◆ **WHAT YOU NEED TO DO**
Repeat the listing below word for word, leaving nothing out.

** Opening MATERIAL SUPPLIED block **

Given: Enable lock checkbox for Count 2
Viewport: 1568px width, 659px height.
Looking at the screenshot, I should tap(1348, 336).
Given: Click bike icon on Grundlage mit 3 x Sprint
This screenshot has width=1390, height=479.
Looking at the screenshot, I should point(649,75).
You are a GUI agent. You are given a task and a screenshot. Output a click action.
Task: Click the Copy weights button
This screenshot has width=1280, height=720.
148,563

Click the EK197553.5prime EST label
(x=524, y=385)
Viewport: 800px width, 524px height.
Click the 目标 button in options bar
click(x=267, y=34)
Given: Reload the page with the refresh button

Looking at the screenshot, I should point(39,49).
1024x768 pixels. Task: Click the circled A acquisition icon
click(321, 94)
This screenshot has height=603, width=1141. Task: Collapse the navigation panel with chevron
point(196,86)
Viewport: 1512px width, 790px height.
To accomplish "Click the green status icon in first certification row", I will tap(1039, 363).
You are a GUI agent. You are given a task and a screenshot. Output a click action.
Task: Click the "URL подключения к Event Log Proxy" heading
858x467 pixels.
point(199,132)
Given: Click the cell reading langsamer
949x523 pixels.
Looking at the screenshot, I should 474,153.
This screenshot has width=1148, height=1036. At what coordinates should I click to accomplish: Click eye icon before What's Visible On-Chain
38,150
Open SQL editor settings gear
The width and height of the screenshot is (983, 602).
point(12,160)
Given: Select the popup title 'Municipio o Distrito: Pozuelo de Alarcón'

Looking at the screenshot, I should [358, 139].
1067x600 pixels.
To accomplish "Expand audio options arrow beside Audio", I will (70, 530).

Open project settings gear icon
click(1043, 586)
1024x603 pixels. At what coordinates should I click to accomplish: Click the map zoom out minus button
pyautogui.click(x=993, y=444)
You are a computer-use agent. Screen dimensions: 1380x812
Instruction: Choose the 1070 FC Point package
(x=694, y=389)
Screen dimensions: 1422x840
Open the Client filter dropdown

** Closing MATERIAL SUPPLIED block **

◆ **RESPONSE BOX**
Given: Enable lock checkbox for Count 2
Viewport: 1568px width, 659px height.
Looking at the screenshot, I should tap(1348, 336).
Given: Click bike icon on Grundlage mit 3 x Sprint
This screenshot has width=1390, height=479.
Looking at the screenshot, I should point(649,75).
You are a GUI agent. You are given a task and a screenshot. Output a click action.
Task: Click the Copy weights button
This screenshot has width=1280, height=720.
148,563

Click the EK197553.5prime EST label
(x=524, y=385)
Viewport: 800px width, 524px height.
Click the 目标 button in options bar
click(x=267, y=34)
Given: Reload the page with the refresh button

Looking at the screenshot, I should point(39,49).
1024x768 pixels. Task: Click the circled A acquisition icon
click(321, 94)
This screenshot has height=603, width=1141. Task: Collapse the navigation panel with chevron
point(196,86)
Viewport: 1512px width, 790px height.
To accomplish "Click the green status icon in first certification row", I will tap(1039, 363).
You are a GUI agent. You are given a task and a screenshot. Output a click action.
Task: Click the "URL подключения к Event Log Proxy" heading
858x467 pixels.
point(199,132)
Given: Click the cell reading langsamer
949x523 pixels.
Looking at the screenshot, I should 474,153.
This screenshot has width=1148, height=1036. At what coordinates should I click to accomplish: Click eye icon before What's Visible On-Chain
38,150
Open SQL editor settings gear
The width and height of the screenshot is (983, 602).
point(12,160)
Given: Select the popup title 'Municipio o Distrito: Pozuelo de Alarcón'

Looking at the screenshot, I should [358, 139].
1067x600 pixels.
To accomplish "Expand audio options arrow beside Audio", I will (70, 530).

Open project settings gear icon
click(1043, 586)
1024x603 pixels. At what coordinates should I click to accomplish: Click the map zoom out minus button
pyautogui.click(x=993, y=444)
You are a computer-use agent. Screen dimensions: 1380x812
Instruction: Choose the 1070 FC Point package
(x=694, y=389)
Screen dimensions: 1422x840
Open the Client filter dropdown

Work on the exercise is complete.